Governments and regulators are calling for a reappraisal of some supplier finance programmes. We should respond positively, says Michiel Steeman.

Supply chain finance has faced renewed criticism in the media just a month into the year. The bad press is not new – we are familiar with similar accusations against multinationals taking their SCF programmes to extreme levels and insisting small suppliers take large discounts to receive payment on time.

Yet the latest spate of negative headlines gives us all an opportunity to consider what we should do to prevent further deterioration of our industry’s reputation and improve the behaviour of those corporates looking to implement SCF programmes.

This is particularly important as government scrutiny into SCF ramps up.

In this column, I want to speak, not only to the providers of SCF, but also to corporate treasurers who may be misunderstanding what I consider the real purpose of supplier finance.

The latest headlines revolve around the now widely-reported case that Australian mining company Rio Tinto and telecoms firm Telstra ditched their SCF programmes in late January after press articles said that a dynamic discounting programme was “forcing” small suppliers to accept discounts on invoices of up to 2 percent to receive payment in a timely way.

Though Rio Tinto responded saying its programme was voluntary and that smaller suppliers were able to be paid within 30 days, such was the degree of media and government pressure that both companies cancelled their SCF programmes in an attempt to salvage their reputations.

Since then Rio Tinto and Telstra have moved to 20-day payment terms for their smaller suppliers. Both decisions have been welcomed by the Australian Small Business and Family Enterprise Ombudsman (ASBFEO) Kate Carnell who advocates for the interests of small businesses – which is now conducting a supply chain finance review and recently published its position paper in early February. It includes draft recommendations about more enforceable payment terms legislation and calls for further consideration as to whether SCF should be considered a regulated financial product.

Where does this leave our industry? The stories of Rio Tinto and Telstra are not the first and won’t be the last examples of media criticism of SCF – the fallout from Carillion’s collapse in 2018 has far from been forgotten.

Yet, the two cases act again as a reminder for us all that SCF programmes should not be misused solely for the benefit of the buyer, where discount levels and payment terms are pushed to “extreme” levels.

These problems often boil down to the culture of the multinational as to whether they use the programmes ‘fairly’ or to generate maximum financial benefits to the buyer at the cost of the smaller suppliers.

I fear a trend that  too many treasury departments want to use reverse factoring or dynamic discounting as a way to make as much money as possible from their payables portfolio.

This may be due to high or unreasonable KPIs set by senior management, ensuring they become overly concerned about return on cash rather than how SCF can be used to support suppliers.

Treasurers should not look at SCF as an investment category for idle cash. Rather than pushing pricing to extreme levels to get the best return on cash, treasurers would be better advised to use spare cash to support the supply chain rather than make money from it.
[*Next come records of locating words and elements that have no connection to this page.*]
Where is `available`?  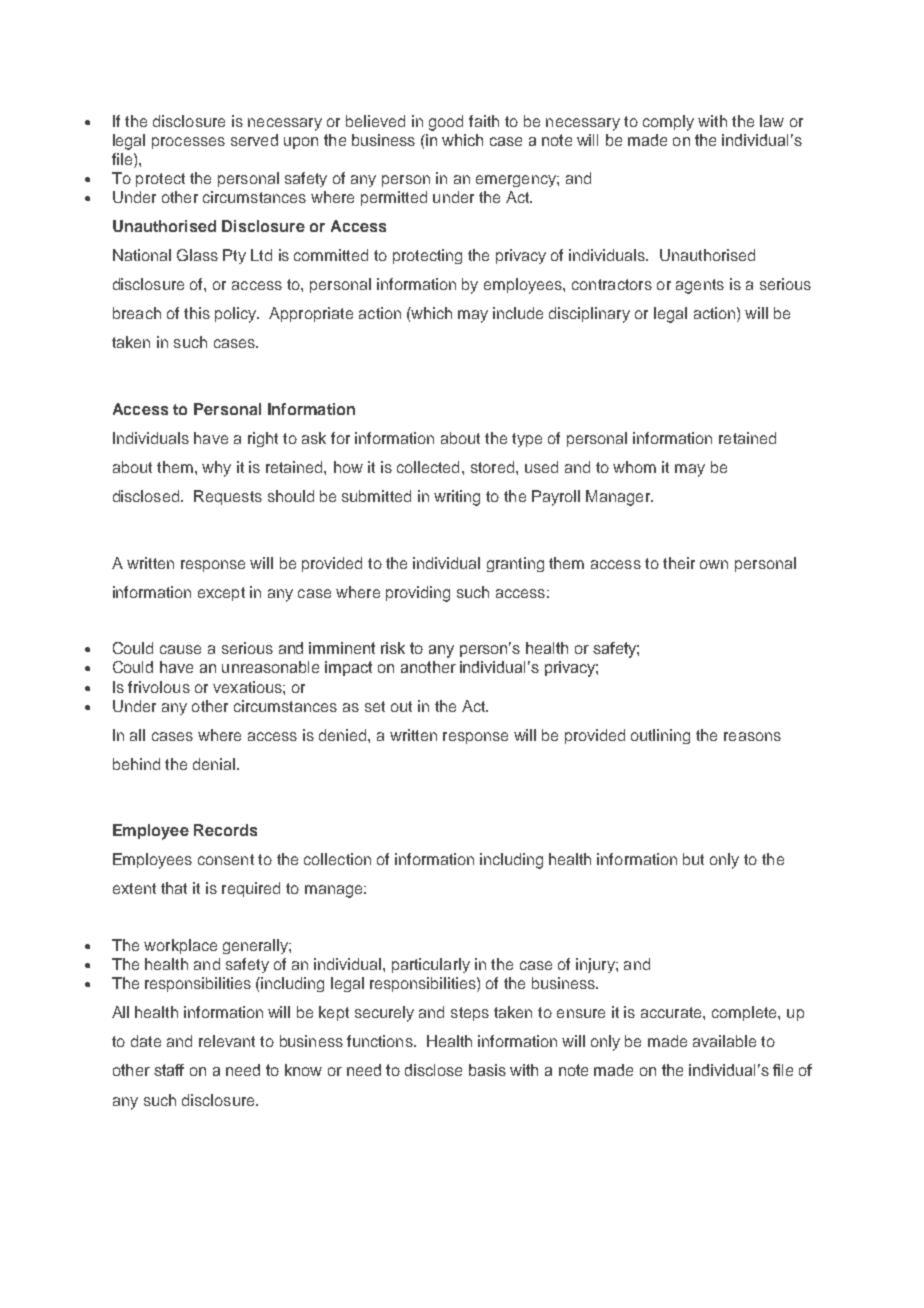 available is located at coordinates (724, 1041).
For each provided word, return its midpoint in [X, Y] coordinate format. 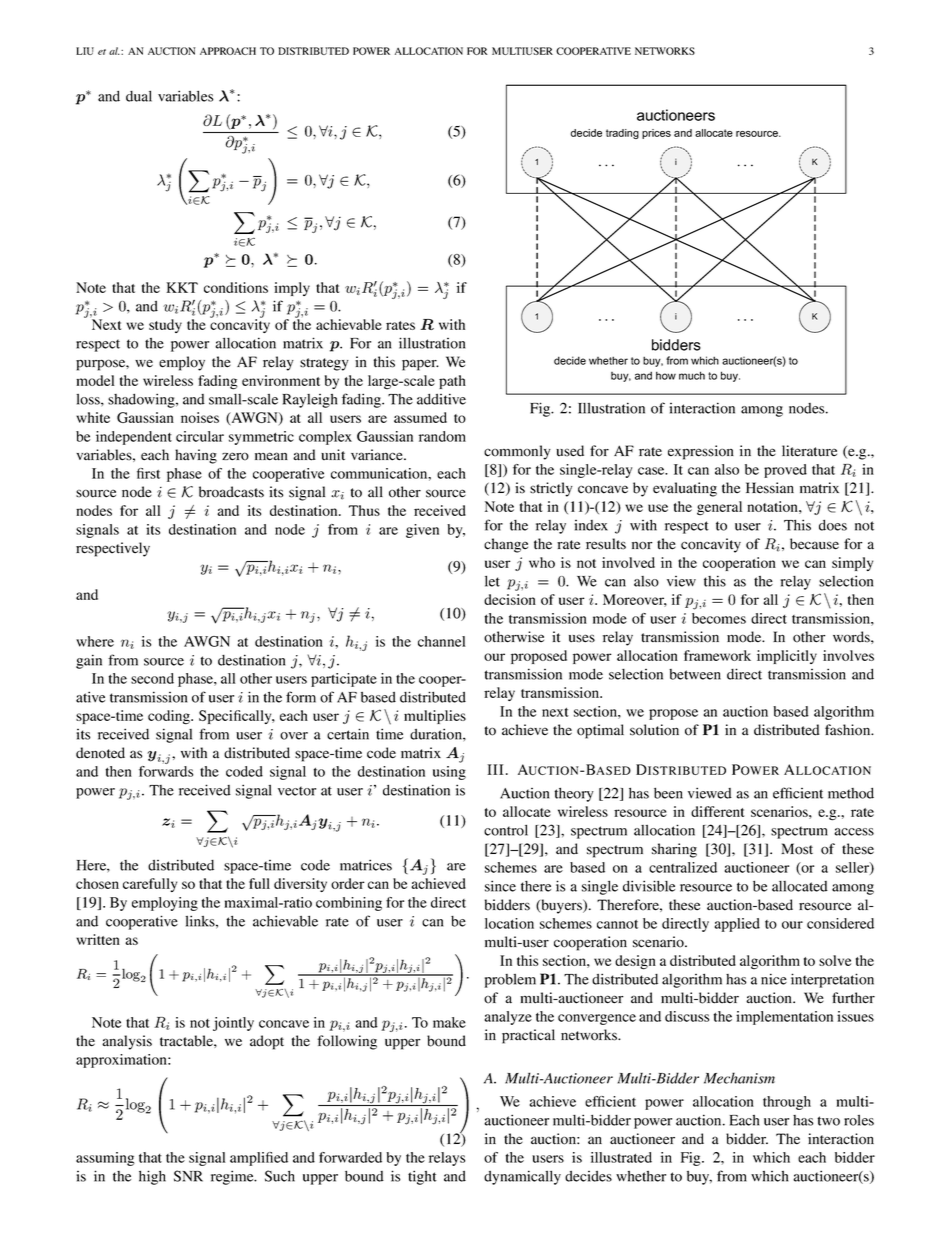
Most [797, 849]
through [787, 1103]
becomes [719, 618]
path [452, 382]
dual [139, 96]
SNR [188, 1176]
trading [622, 134]
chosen [97, 883]
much [692, 375]
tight [422, 1177]
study [165, 326]
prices [656, 134]
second [152, 678]
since [500, 886]
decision [510, 599]
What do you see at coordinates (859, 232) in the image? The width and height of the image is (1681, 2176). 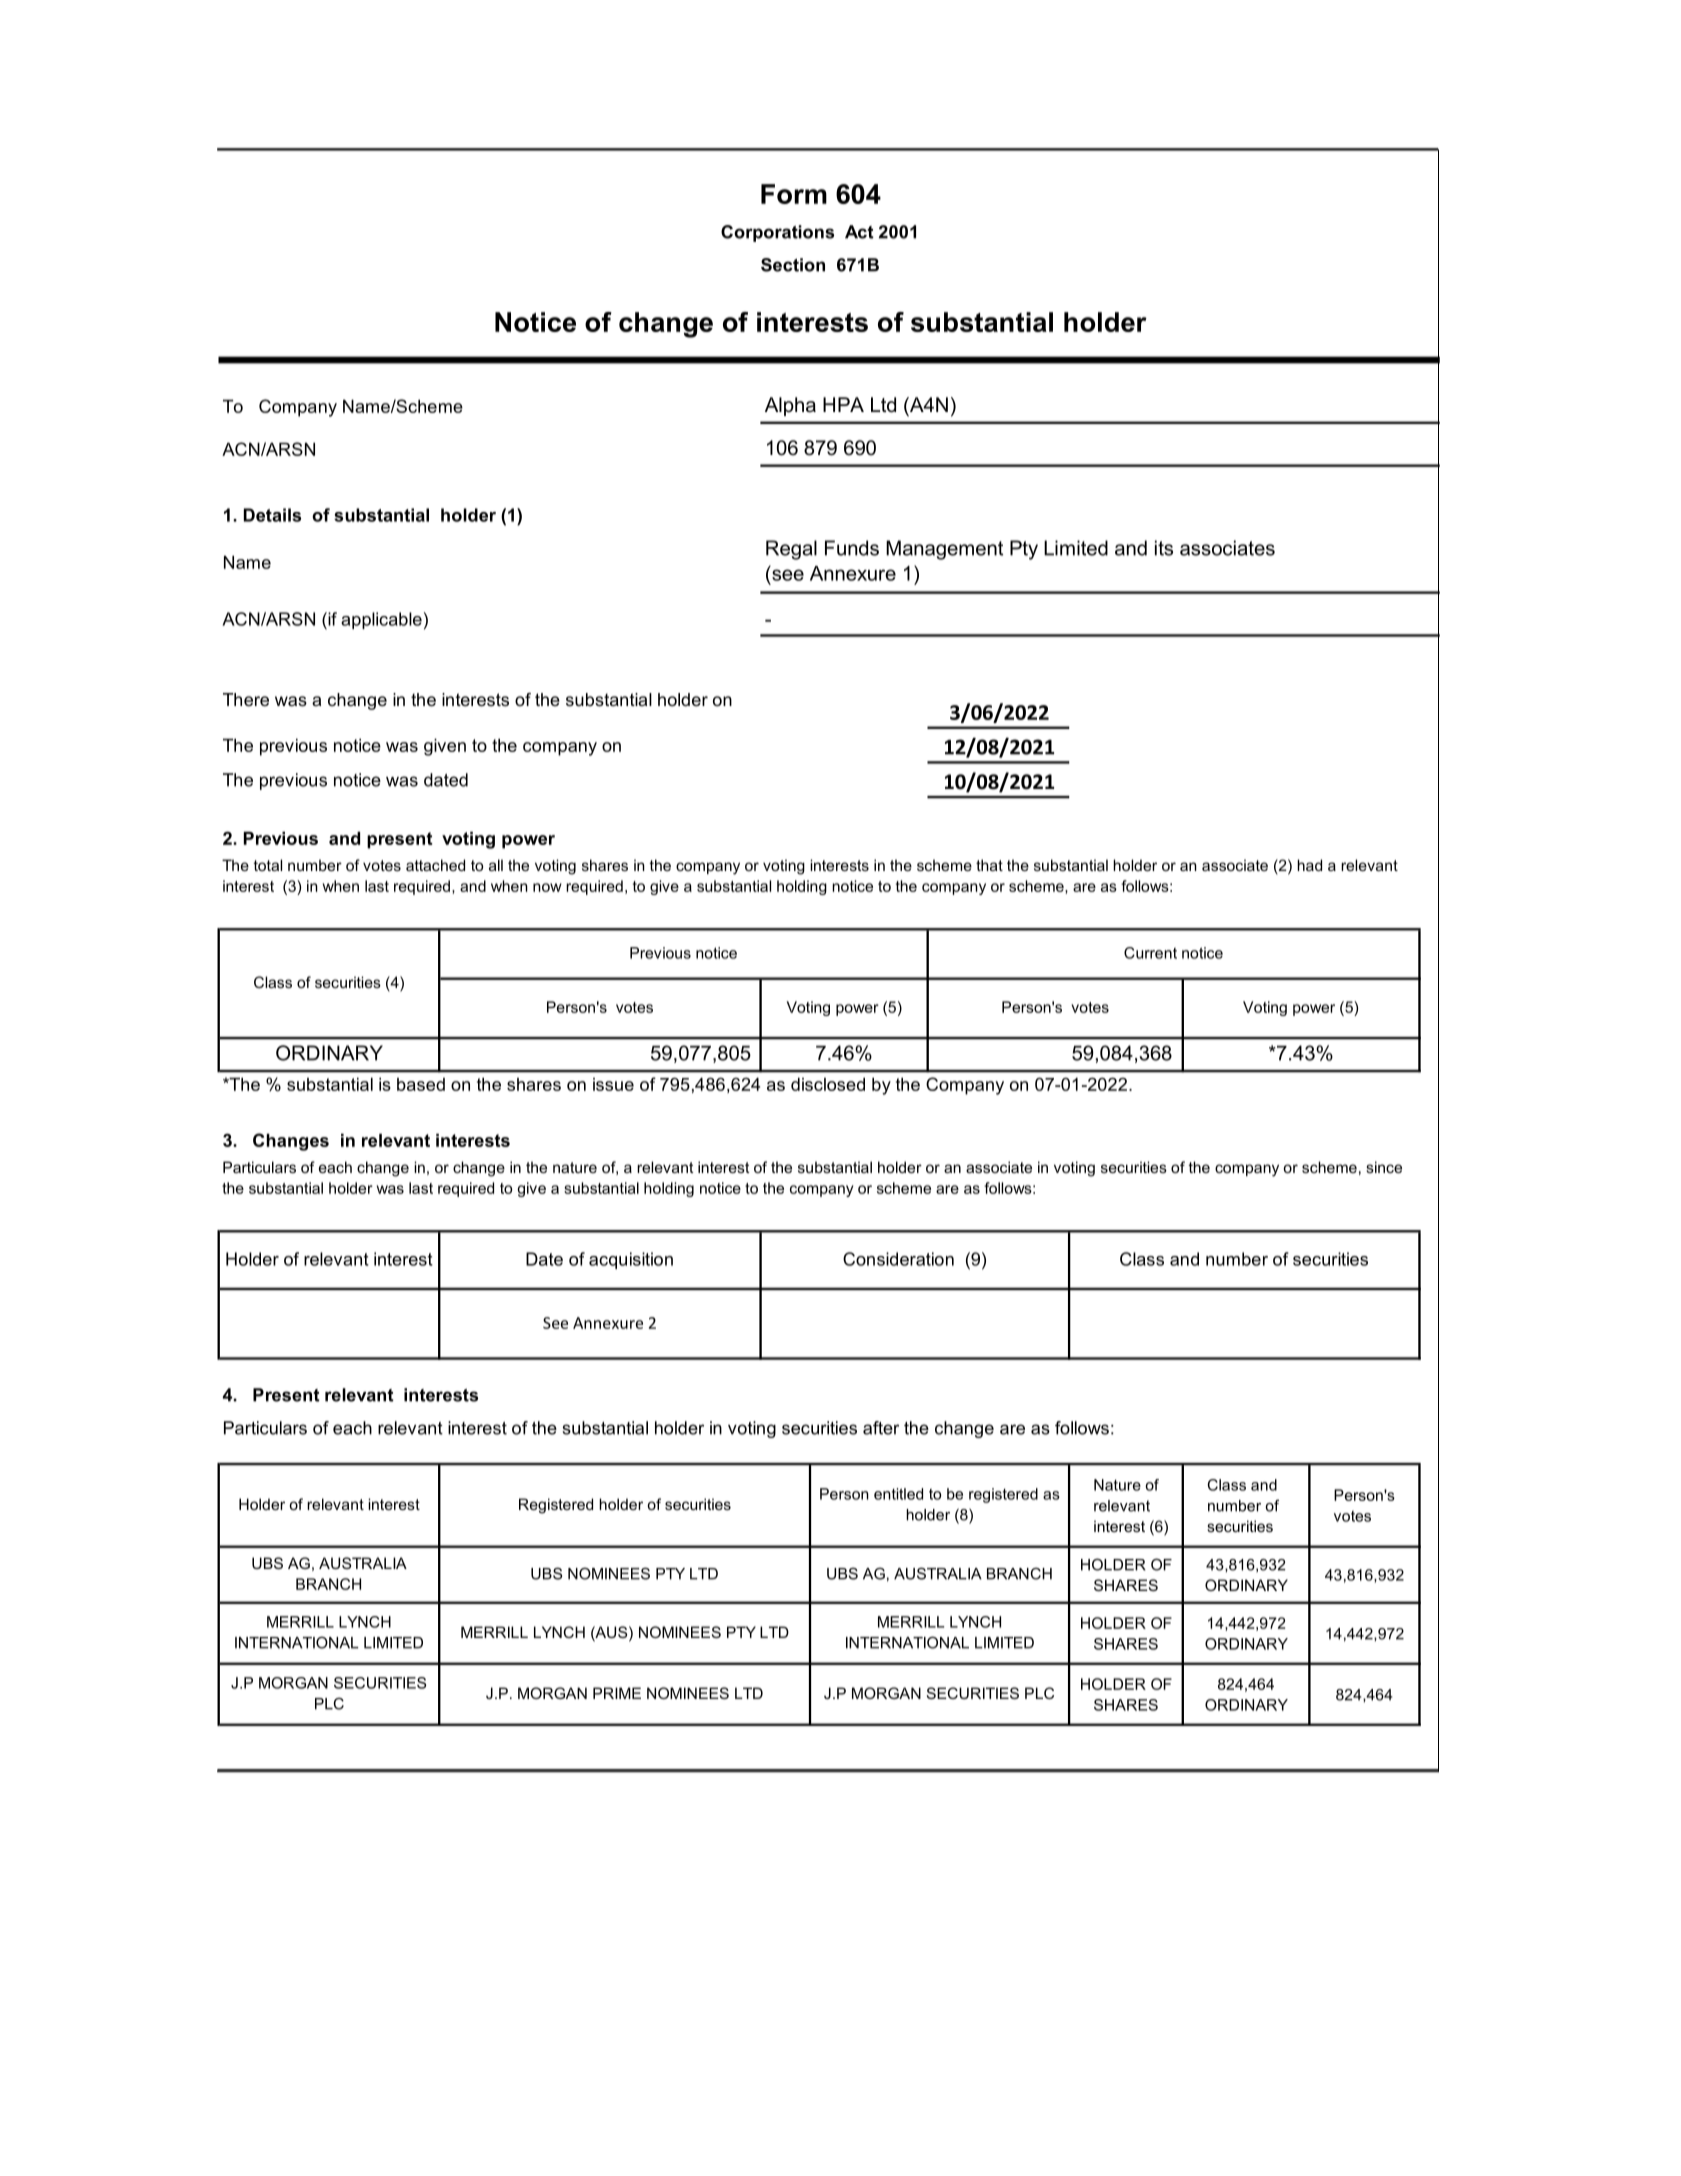 I see `Act` at bounding box center [859, 232].
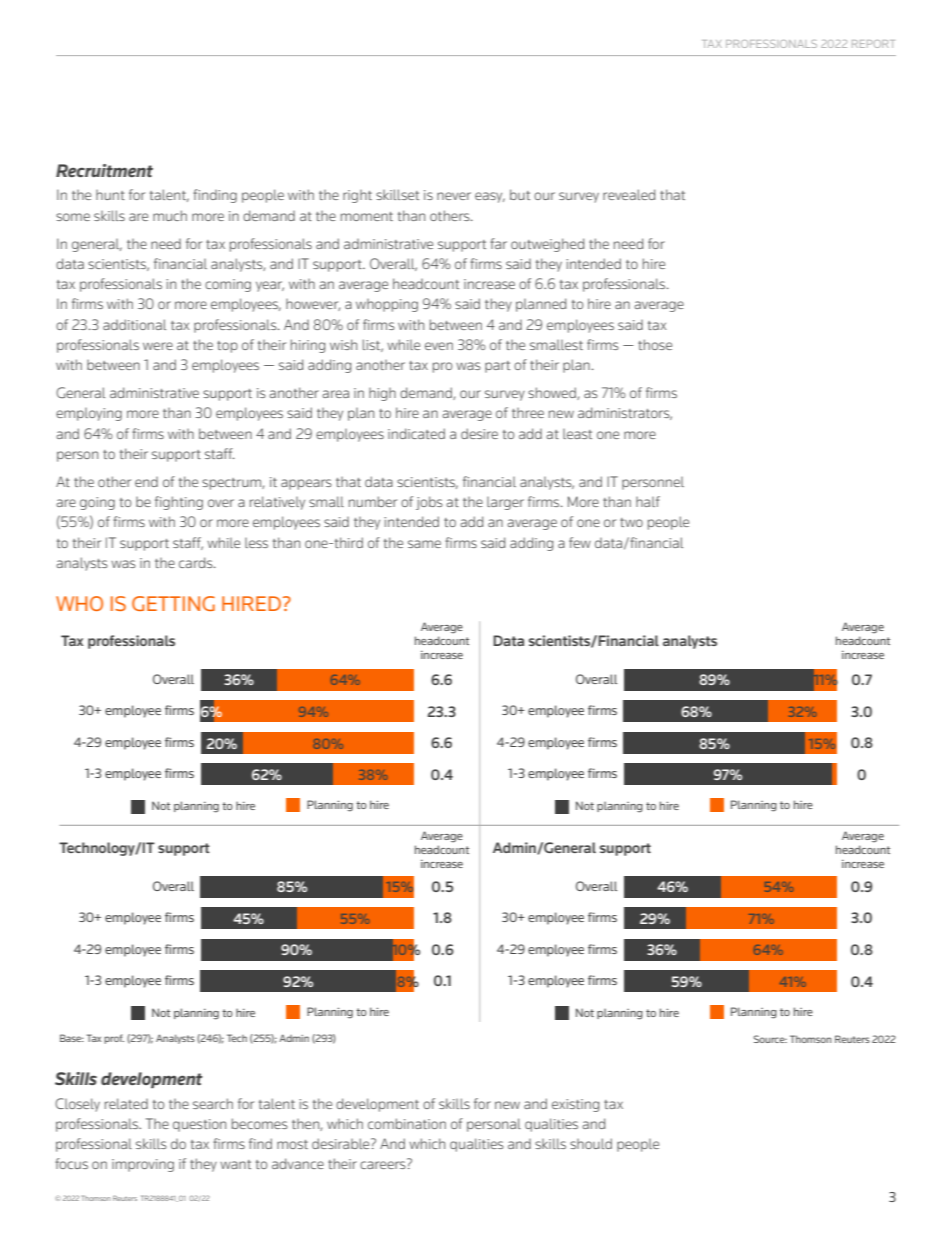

We in the industry know that, when used correctly, SCF has a myriad of benefits to support businesses throughout the supply chain, providing much-needed certainty of payment and additional early liquidity if the suppliers need it.

Even ASBFEO Carnell has recognised SCF can be “a legitimate and effective tool that can be used to free up cash flow for small and family businesses.”

Yet, somewhere this message is being lost. Could part of the reason be that treasurers typically have limited or no interaction with suppliers themselves. Are they aware of the real impact of their decisions on small suppliers?

When SCF is abused, it is frequently the smallest companies that suffer the most, with SMEs grouped with larger firms and forced to accept business-crippling payment terms.

This does not seem fair. The company providing sandwiches for lunchtime meetings should not be put on the same 100-day payment terms imposed on larger suppliers of multi-million-dollar equipment, for example.

There needs to be a much more segmented approach to dealing with different types of suppliers, with small suppliers being paid as quickly as possible. The impact of the payment on the large buyer’s liquidity is minimal anyway – therefore it is a question of improving operational systems to ensure faster payments. Too often, small suppliers become the victim of general policies.

And for those of us providing these programmes – what can we as an industry do to bolster the image of SCF?

Perhaps it is time to be more selective in choosing who we work with. At what point do SCF providers say: “No I am not going to collaborate here. I am not going to work with you.”

We’d potentially save ourselves from future bad publicity by laying out our conditions early before setting up a new SCF programme. For example, stating what level of discounts or payment terms the provider is happy to work within and what it does not want to support.

If the payment culture of a large global company does not fit with the SCF provider’s policies – it may be wise to opt-out of the project entirely.

This is already starting to happen with Greensill Capital announcing this month it would stop providing SCF to large companies that do not offer fair payment terms.

The pressure on our industry is only likely to increase as various governments consider whether SCF requires more legislation around it to safeguard the interests of small suppliers.

With that in mind, we as the SCF Community need to seriously consider what role we can play in improving the reputation of supply chain finance and to ensure it is used for the right reasons.